╭─ Data for this exercise

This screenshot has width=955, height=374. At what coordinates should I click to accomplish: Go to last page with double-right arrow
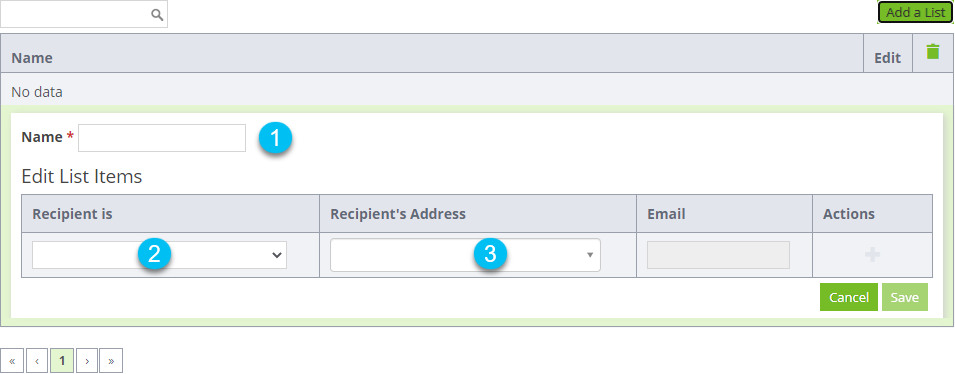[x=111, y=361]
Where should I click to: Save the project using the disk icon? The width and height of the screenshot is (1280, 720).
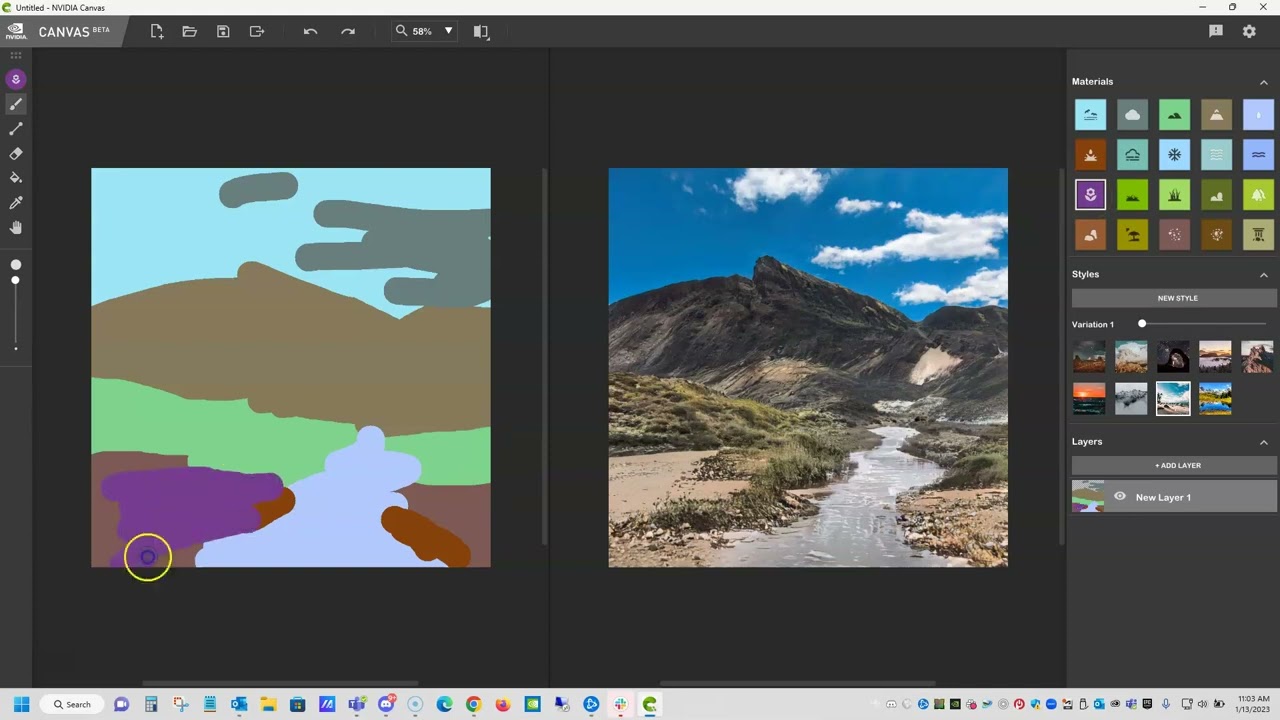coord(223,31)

╰─
╭─ Data for this exercise

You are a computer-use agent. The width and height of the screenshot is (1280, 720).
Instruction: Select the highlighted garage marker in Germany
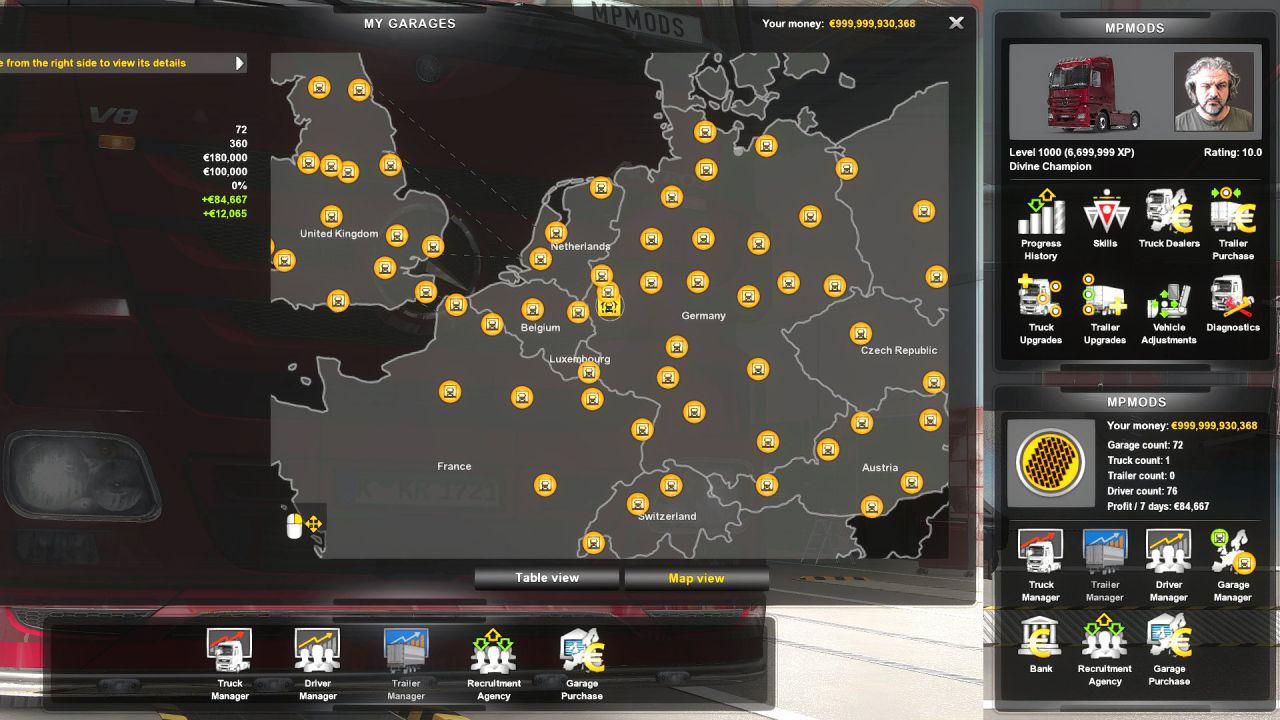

╰─

■ **Task requirements**
Once you find the line with "You are a computer-use" above, print it and every line after it up to and including the line with "Instruction: Select the", exactly as written and nothing else.

■ **Answer box**
You are a computer-use agent. The width and height of the screenshot is (1280, 720).
Instruction: Select the highlighted garage marker in Germany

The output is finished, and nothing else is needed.